All of lore.kernel.org
 help / color / mirror / Atom feed
* [PATCH] xfrm: optimize ipv4 selector matching
@ 2011-11-22 14:43 Alexey Dobriyan
  2011-11-22 14:50 ` David Laight
  0 siblings, 1 reply; 9+ messages in thread
From: Alexey Dobriyan @ 2011-11-22 14:43 UTC (permalink / raw)
  To: davem; +Cc: netdev

Current addr_match() is errh, under-optimized.
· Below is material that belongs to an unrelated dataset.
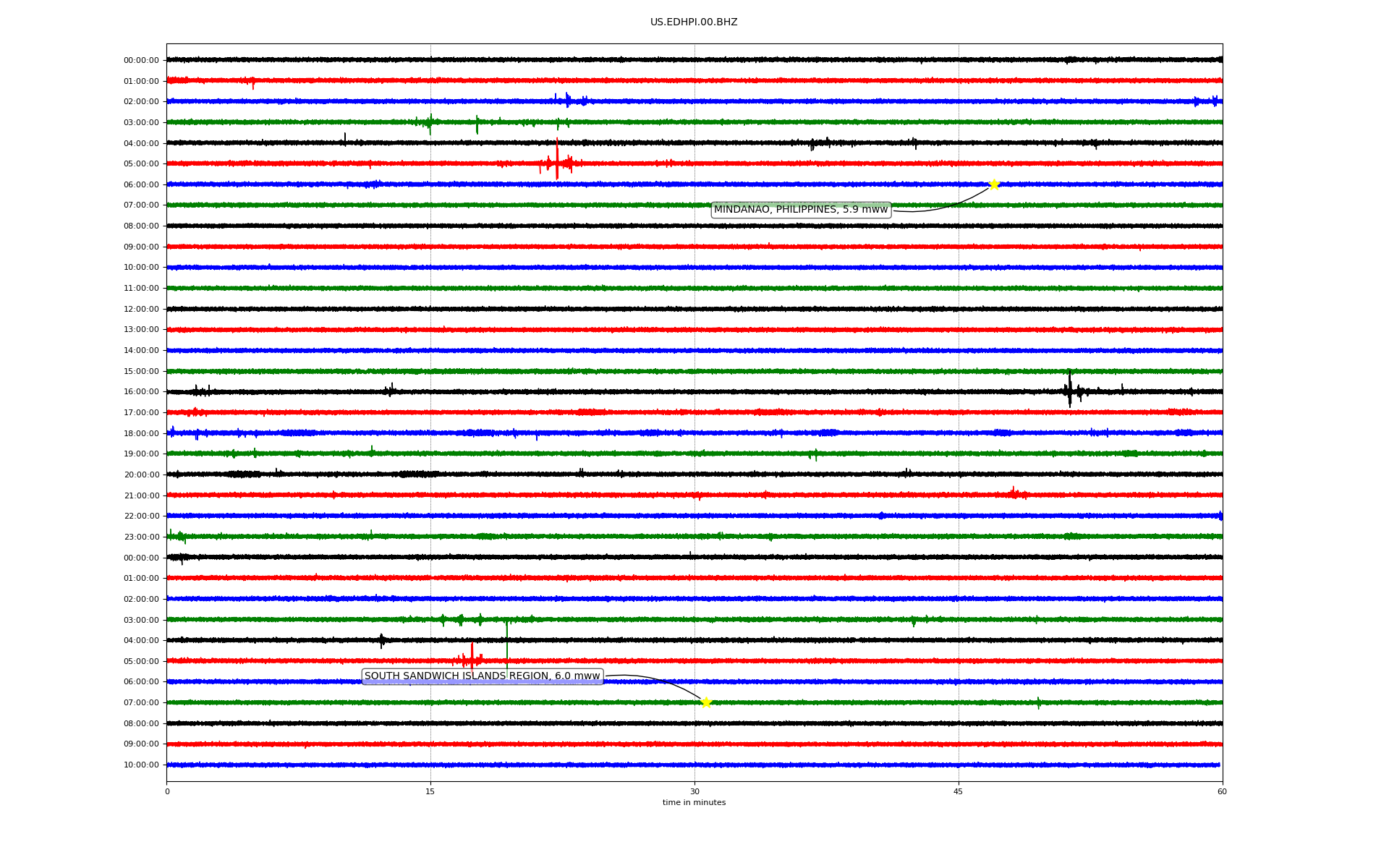Click the South Sandwich Islands Region 6.0 label
Screen dimensions: 1389x868
[482, 676]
Compiler doesn't know that memcmp() branch doesn't trigger for IPv4.
Pass addresses by value.

Signed-off-by: Alexey Dobriyan <adobriyan@gmail.com>
---

 include/net/xfrm.h     |   10 ++++++++++
 net/xfrm/xfrm_policy.c |    4 ++--
 2 files changed, 12 insertions(+), 2 deletions(-)

--- a/include/net/xfrm.h
+++ b/include/net/xfrm.h
@@ -827,6 +827,16 @@ static inline bool addr_match(const void *token1, const void *token2,
 	return true;
 }
 
+static inline int addr4_match(const __be32 a1, const __be32 a2, const u8 prefixlen)
+{
+	/* C99 6.5.7 (3): u32 << 32 is undefined behaviour */
+	if (prefixlen == 0) {
+		/* Matching constants result in smaller assembly. */
+		return 0xFFFFFFFFu;
+	}
+	return !((a1 ^ a2) & htonl(0xFFFFFFFFu << (32 - prefixlen)));
+}
+
 static __inline__
 __be16 xfrm_flowi_sport(const struct flowi *fl, const union flowi_uli *uli)
 {
--- a/net/xfrm/xfrm_policy.c
+++ b/net/xfrm/xfrm_policy.c
@@ -61,8 +61,8 @@ __xfrm4_selector_match(const struct xfrm_selector *sel, const struct flowi *fl)
 {
 	const struct flowi4 *fl4 = &fl->u.ip4;
 
-	return  addr_match(&fl4->daddr, &sel->daddr, sel->prefixlen_d) &&
-		addr_match(&fl4->saddr, &sel->saddr, sel->prefixlen_s) &&
+	return  addr4_match(fl4->daddr, sel->daddr.a4, sel->prefixlen_d) &&
+		addr4_match(fl4->saddr, sel->saddr.a4, sel->prefixlen_s) &&
 		!((xfrm_flowi_dport(fl, &fl4->uli) ^ sel->dport) & sel->dport_mask) &&
 		!((xfrm_flowi_sport(fl, &fl4->uli) ^ sel->sport) & sel->sport_mask) &&
 		(fl4->flowi4_proto == sel->proto || !sel->proto) &&

^ permalink raw reply	[flat|nested] 9+ messages in thread

* RE: [PATCH] xfrm: optimize ipv4 selector matching
  2011-11-22 14:43 [PATCH] xfrm: optimize ipv4 selector matching Alexey Dobriyan
@ 2011-11-22 14:50 ` David Laight
  2011-11-22 14:59   ` Alexey Dobriyan
  0 siblings, 1 reply; 9+ messages in thread
From: David Laight @ 2011-11-22 14:50 UTC (permalink / raw)
  To: Alexey Dobriyan, davem; +Cc: netdev

 
> +static inline int addr4_match(const __be32 a1, const __be32 
> a2, const u8 prefixlen)
> +{
> +	/* C99 6.5.7 (3): u32 << 32 is undefined behaviour */
> +	if (prefixlen == 0) {
> +		/* Matching constants result in smaller assembly. */
> +		return 0xFFFFFFFFu;
> +	}
> +	return !((a1 ^ a2) & htonl(0xFFFFFFFFu << (32 - prefixlen)));
> +}
> +

It would probably be clearer to 'return 1' when prefixlen is zero.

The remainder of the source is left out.